I adopt the rationale upon which McCormick, J., concurs specially and supportive cited authorities, but respectfully submit trial court’s denial of defendant’s request that arguments to the jury be reported here alone constituted reversible error.
Surely an improvised Bill of Exceptions (Code Chapter 786) regarding isolated portions of arguments to a jury is at best a poor substitute for a transcript thereof. Stated otherwise, an alternative Bill of Exceptions is seldom, if ever, equivalent to a complete transcript. By the same token it is to me evident the voicing of objections to some fractional part of such arguments, absent any record, is usually an exercise in futility.
Bell v. Wainwright, 299 F.Supp. 521 (N.D.Fla.1969) deals with a problem peculiarly akin to that here posed. In resolving the issue presented in Bell the Court aptly stated at 523:
“For the purposes of an appeal the right to have a full adequate record is an absolute in the case of an indigent defendant as it is in the case of a defend*415ant who can afford to purchase the transcript.
“The present case is readily distinguishable from the case of Mack v. Walker, S Cir, 372 F.2d 170 (1966). In the Mack case the petitioners simply objected to the fact that they were not given a verbatim transcript of the trial proceedings, without showing that such a transcript was necessary for their appeal. In the present case the First District Court of Appeal of Florida concedes that:
“ ‘ * * * the full impact of alleged remarks of counsel made in closing argument to a jury cannot be recaptured, nor can their full impact and prejudicial effect when considered in context with the total argument of counsel be accurately weighed, if the only record of such remarks consists of an effort by the trial judge to reconstruct or paraphrase the remarks for the record after objection is made.’ 208 So.2d at 468.
“To deny petitioner relief on the grounds that the record does not show prejudicial comments and objections, when it is necessary to have a full transcript of the arguments in order to determine prejudice in the first place and that transcript does not exist due to the order of the trial court is a complete non sequitur.
“Respondent’s contention that petitioner has foregone a remedy afforded by Rule 6.7(f), Florida Appellate Rules, is equally without merit. Rule 6.7(f) allows the preparation of a paraphrased stipulation as to the contents of the record on appeal. In the first place, because of the trial court’s ruling there is no record from which the parties could accurately stipulate. While it is true that alternative methods of reporting trial proceedings are permissible, such methods can be used only ‘if they place before the appellate court an equivalent report of the events at trial from which the appellant’s contentions arise.’ (Emphasis added.) Draper v. Washington, supra, 372 U.S. at 495, 83 S.Ct. at 779; Mack v. Walker, supra, 372 F.2d at 172. In light of the District Court of Appeal’s assessment of the character of the error presented in this case, an assessment to which this Court subscribes, it cannot be said that Rule 6.7(f) offers an ‘equivalent report’ of the events at trial.

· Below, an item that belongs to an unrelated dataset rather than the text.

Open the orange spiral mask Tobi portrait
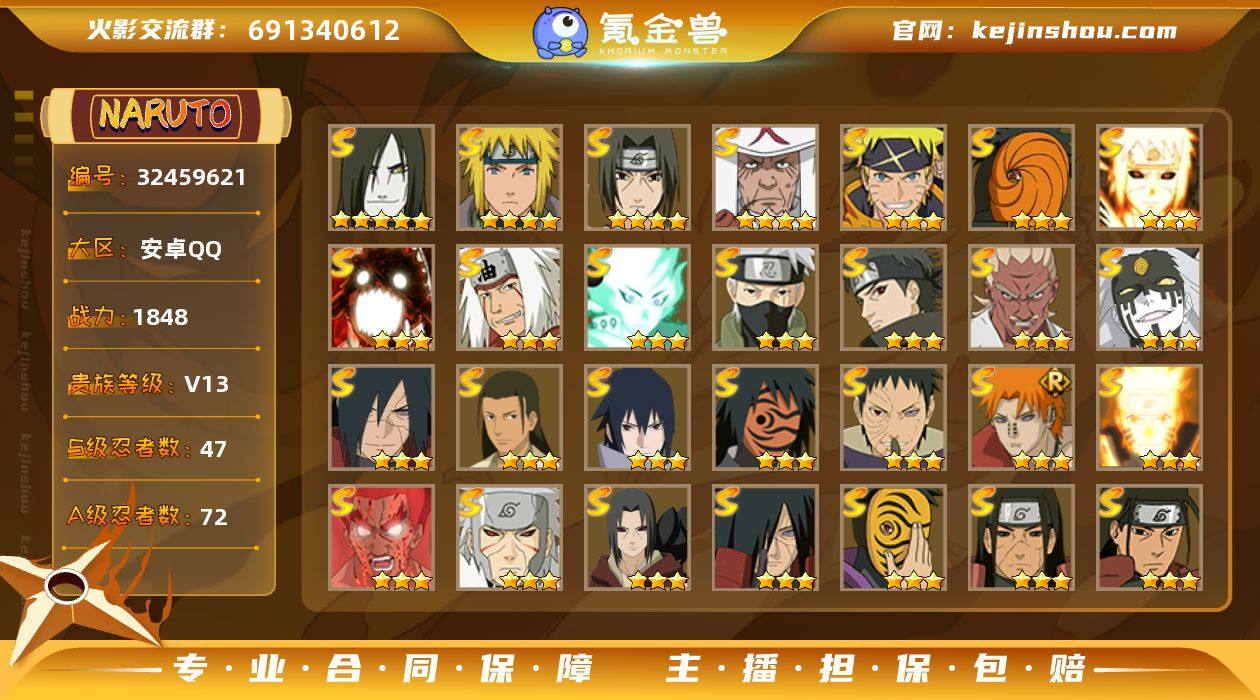 (x=1021, y=178)
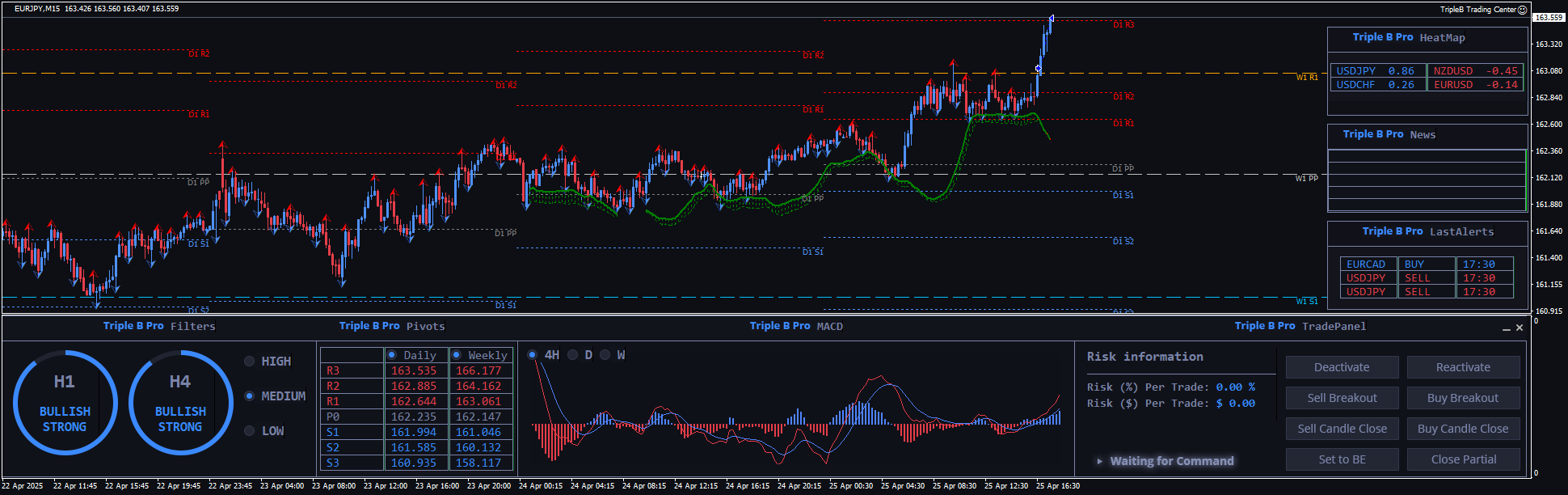
Task: Switch MACD timeframe to W
Action: tap(605, 355)
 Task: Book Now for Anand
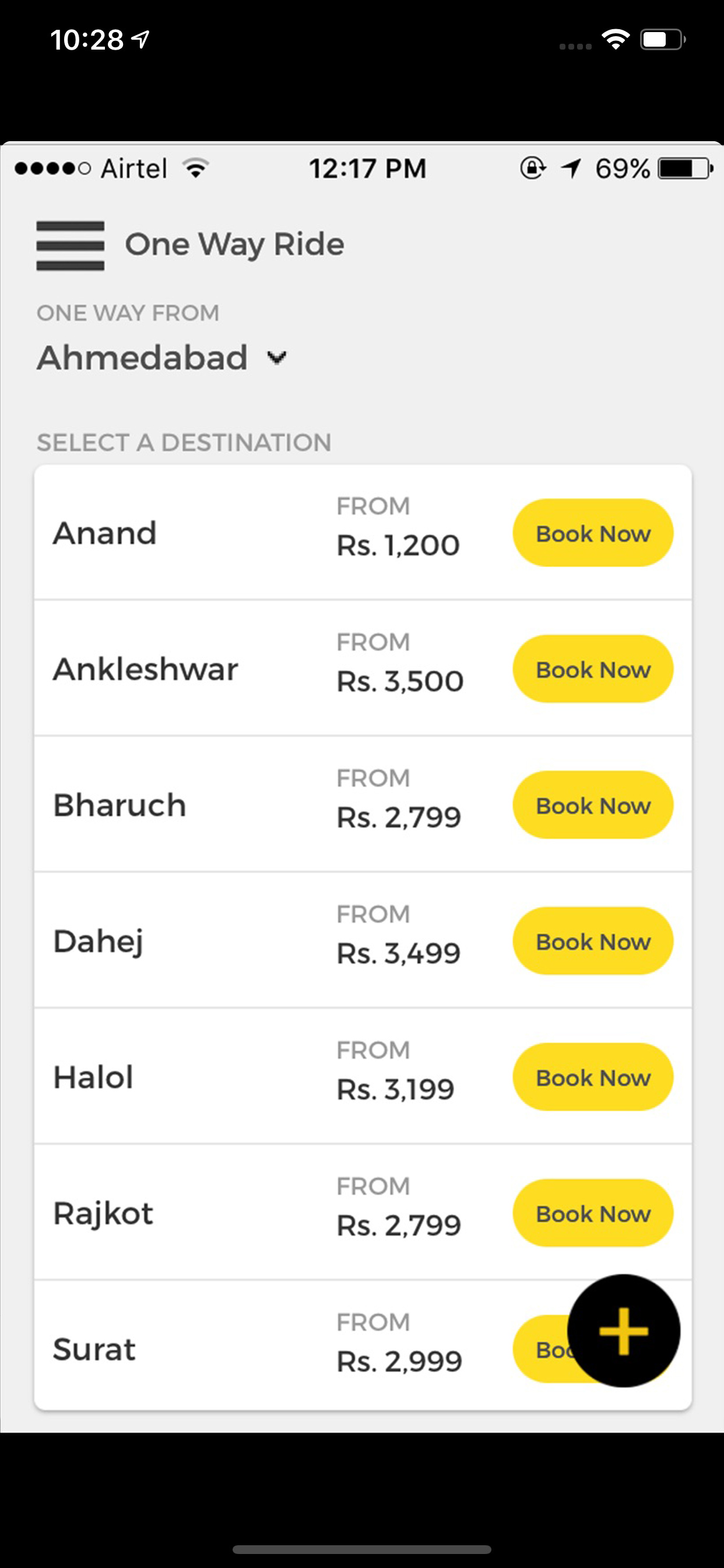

“The respondent’s position places an undue burden upon the petitioner and his counsel to attempt to reconstruct an argument in order to show what might otherwise be isolated remarks by the prosecution were prejudicial. This burden would not have been placed upon petitioner had he been able to purchase the reporter’s time himself. Such a burden is in direct conflict with the Due Process and Equal Protection clauses of the Fourteenth Amendment to the Constitution of the United States as interpreted in Griffin v. Illinois, supra (351 U.S. 12, 76 S.Ct. 585, 100 L.Ed. 891).”
See also Williams v. Oklahoma City, 395 U.S. 458, 89 S.Ct. 1818, 23 L.Ed.2d 440 (1969).
I would reverse and remand for a new trial.